MolScaleTransfer ChemLM 2.30M

MolScaleTransfer ChemLM 2.30M is a small BERT-style chemical language model pre-trained with masked language modeling on molecular SMILES strings.

This checkpoint is intended to be used as an encoder initialization for downstream molecular property prediction tasks, and as one point in a model-scaling study of chemical language model transfer.

Model Details

Hyperparameter Value
Hidden size 192
Number of hidden layers 5
Number of attention heads 3
Intermediate size 768
Vocabulary size 2362
Maximum sequence length during pre-training 512

The model was pre-trained using the Academic Budget BERT-based implementation in the repository and converted from a DeepSpeed checkpoint to Hugging Face format.

Intended Use

This checkpoint is intended for:

  • downstream molecular property prediction by fine-tuning or linear probing,
  • checkpoint-to-checkpoint comparison in scaling experiments,
  • relating pre-training loss to downstream transfer performance.

For downstream molecular property prediction, load it with the custom model class defined in the repository:

from molscaletransfer.pretraining.configs import PretrainedBertConfig
from molscaletransfer.pretraining.modeling import BertForSequenceClassificationMolecule

The downstream model adds a task-specific classification or regression head on top of the pre-trained BERT encoder.

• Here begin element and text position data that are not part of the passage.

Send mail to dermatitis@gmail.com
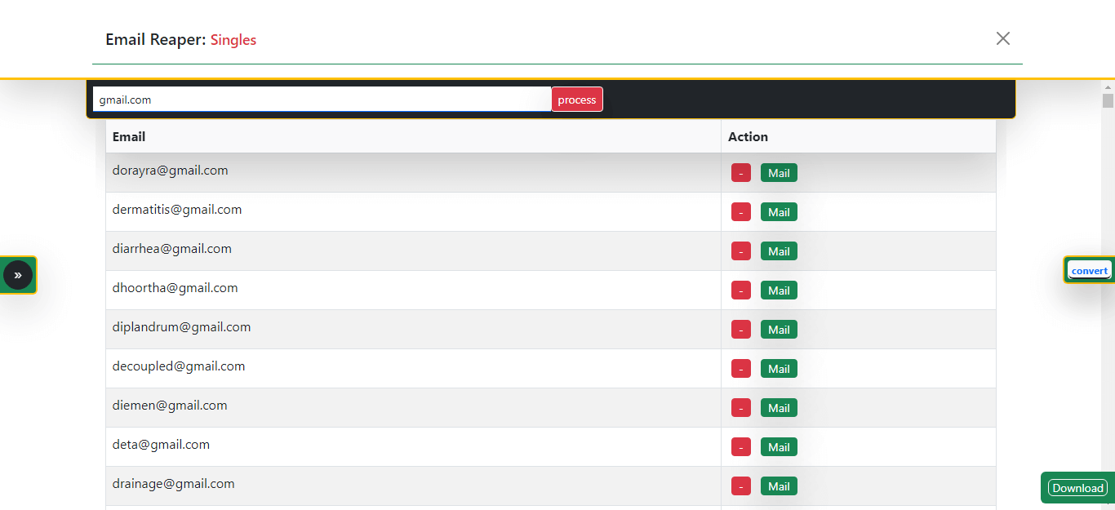 click(779, 212)
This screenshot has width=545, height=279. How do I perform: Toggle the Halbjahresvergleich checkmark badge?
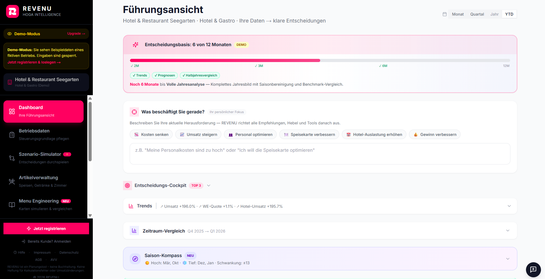pos(200,75)
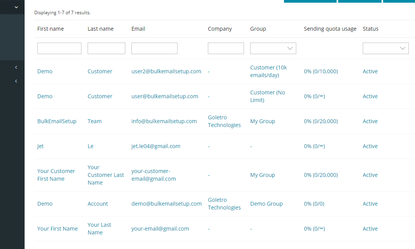Viewport: 415px width, 249px height.
Task: Click into the Email filter box
Action: (154, 48)
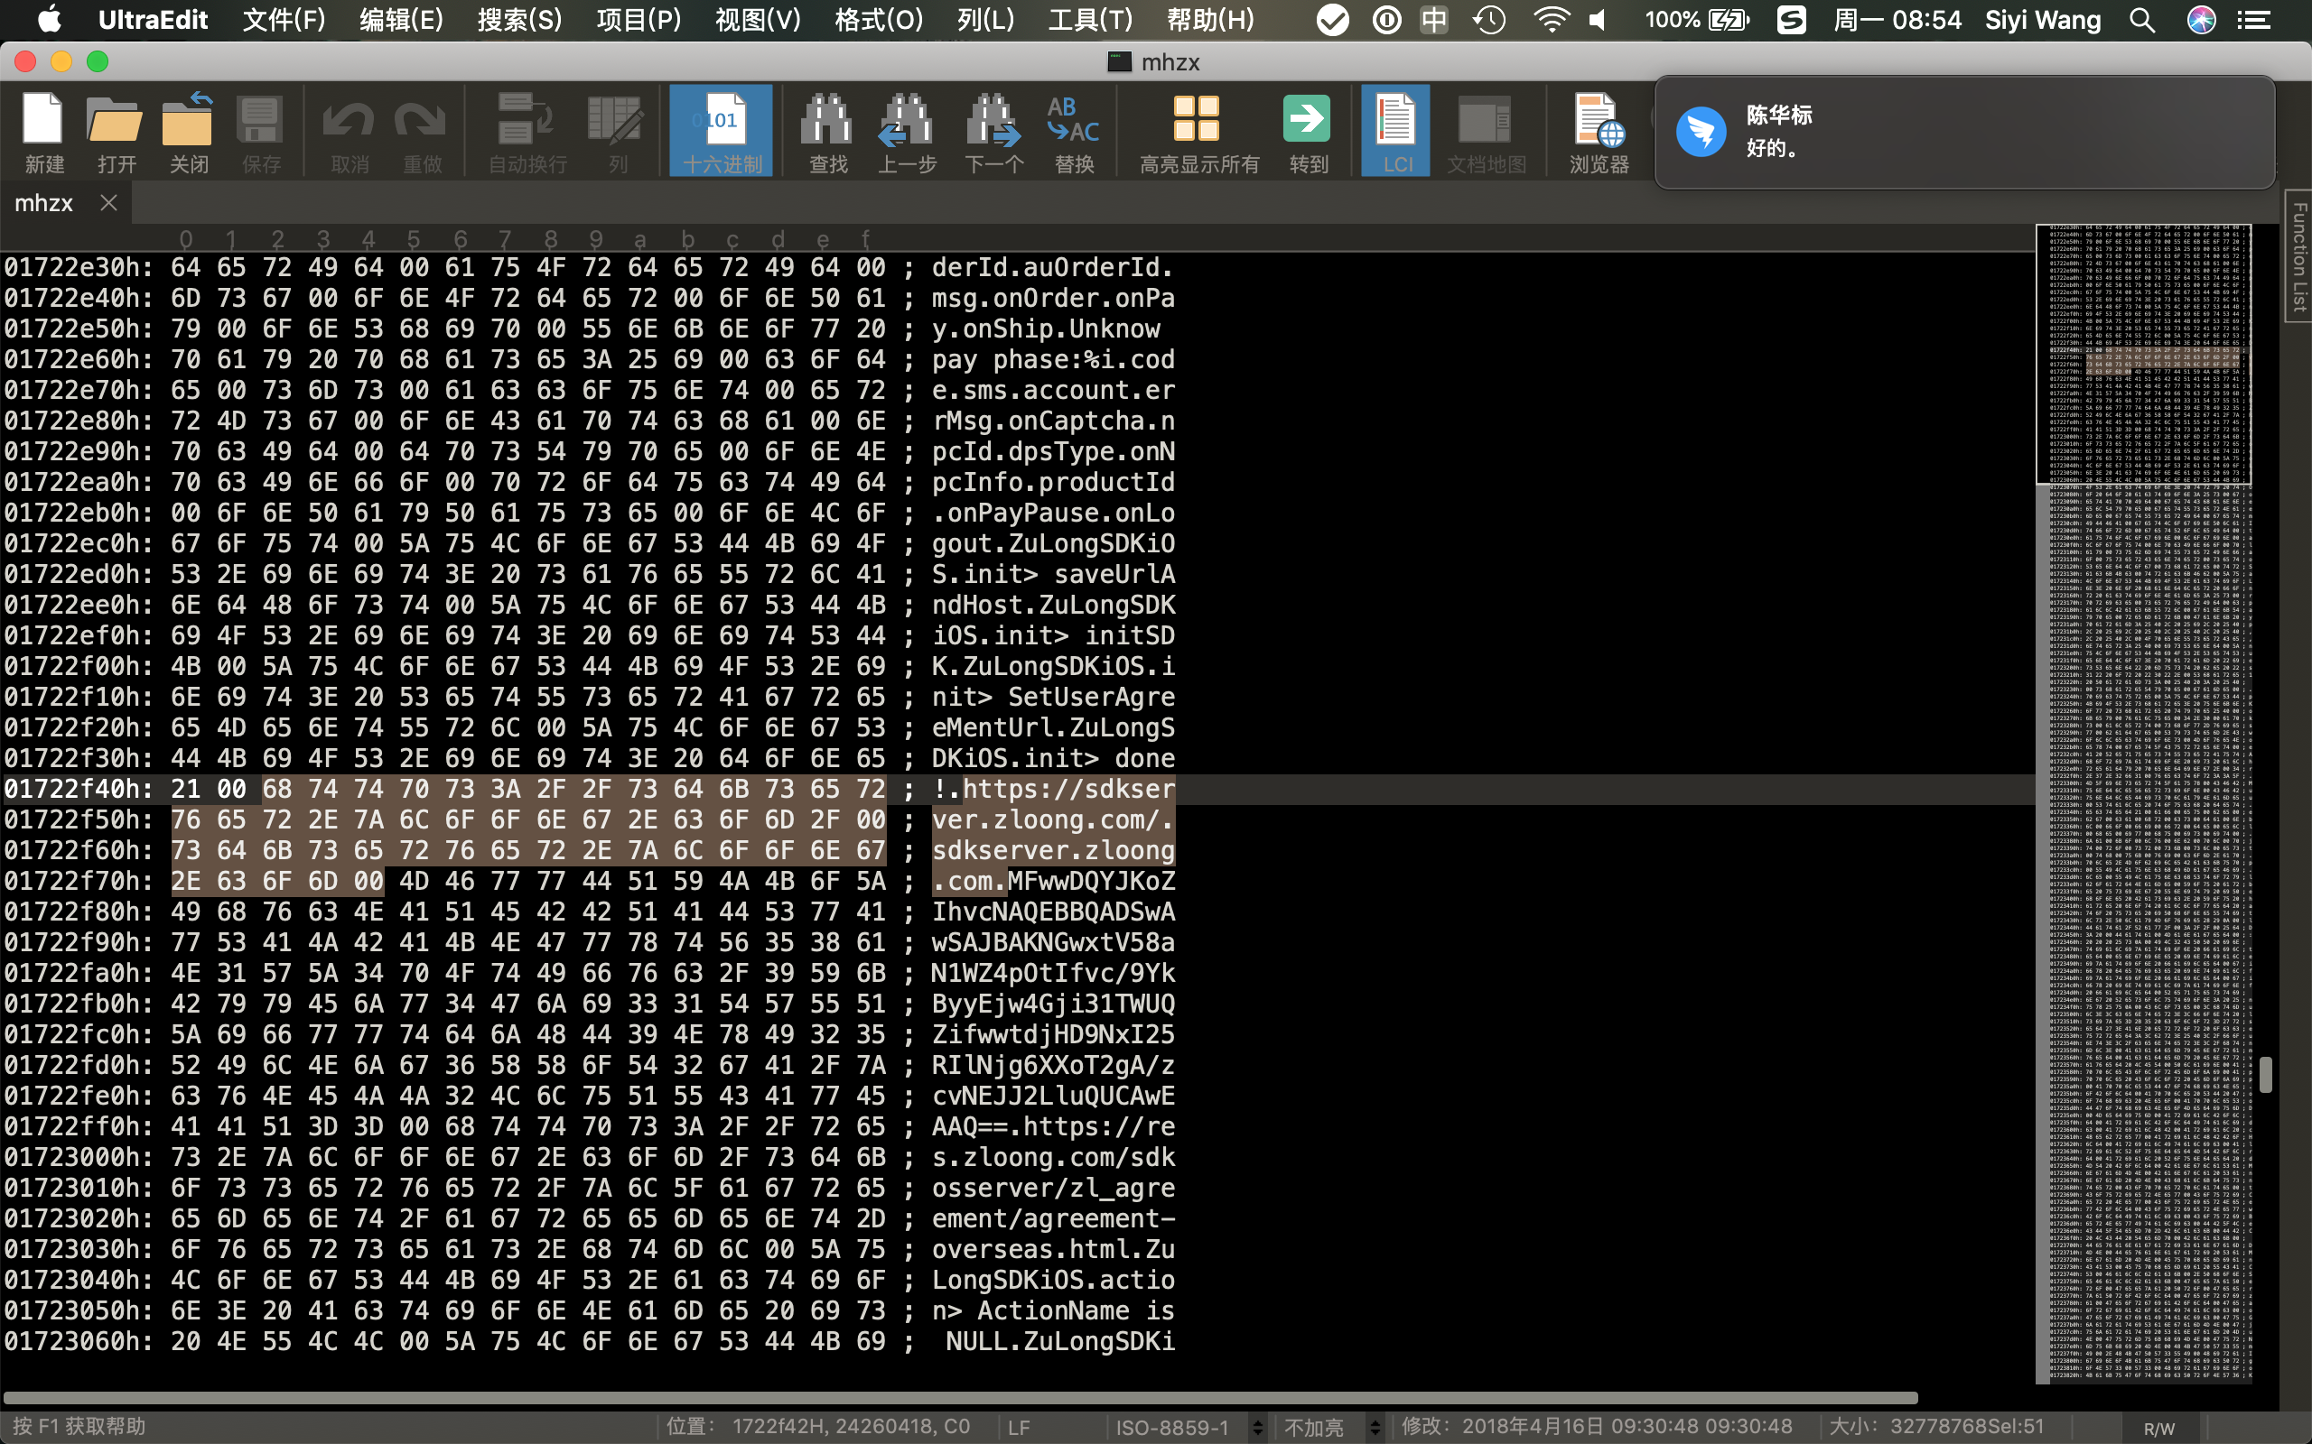The height and width of the screenshot is (1444, 2312).
Task: Click the 新建 new file icon
Action: (44, 132)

The supported training modes are:

  • full fine-tuning
  • linear probe, where the BERT encoder is frozen and only the prediction head is trained

Model Architecture for Downstream Tasks

For downstream molecular property prediction, the repository uses:

BertForSequenceClassificationMolecule

This model consists of:

  1. a pre-trained BertModel encoder,
  2. BertPoolerC, which mean-pools non-special tokens using the attention mask,
  3. dropout,
  4. a linear prediction head:
self.classifier = nn.Linear(config.hidden_size, self.num_labels)

The output is a Hugging Face SequenceClassifierOutput containing loss and logits.

The loss function depends on the task type:

Task type Number of labels Loss
Regression 1 MSELoss
Binary classification 2 CrossEntropyLoss
Multitask classification Number of target columns Masked BCEWithLogitsLoss

Usage

The intended usage is to load the pre-trained checkpoint inside the repository's downstream training script.

First, clone the repository and install the transfer-evaluation environment:

git clone https://github.com/sagawatatsuya/MolScaleTransfer.git
cd MolScaleTransfer

conda create -n molscaletransfer_transfer python=3.11
conda activate molscaletransfer_transfer

pip install -r requirements.txt
pip install torch transformers==4.57.3
pip install -U accelerate deepspeed

Then run fine-tuning, for example on BBBP:

python -m molscaletransfer.transfer.run_ft_molecule \
  --model_name_or_path "sagawatatsuya/molscaletransfer-chemlm-2.30m" \
  --tokenizer_name "ibm-research/MoLFormer-XL-both-10pct" \
  --train_file "./molscaletransfer/dataset/finetune_datasets/data/bbbp/train.csv" \
  --validation_file "./molscaletransfer/dataset/finetune_datasets/data/bbbp/valid.csv" \
  --test_file "./molscaletransfer/dataset/finetune_datasets/data/bbbp/test.csv" \
  --task_name "bbbp" \
  --task_config "molscaletransfer/task_config.json" \
  --do_train \
  --do_eval \
  --do_predict \
  --per_device_train_batch_size 256 \
  --per_device_eval_batch_size 512 \
  --learning_rate 3e-5 \
  --num_train_epochs 500 \
  --save_strategy epoch \
  --eval_strategy epoch

For linear probe evaluation, set:

--training_type "linear_probe"

In this mode, the script freezes the parameters under model.bert and trains only the task-specific head.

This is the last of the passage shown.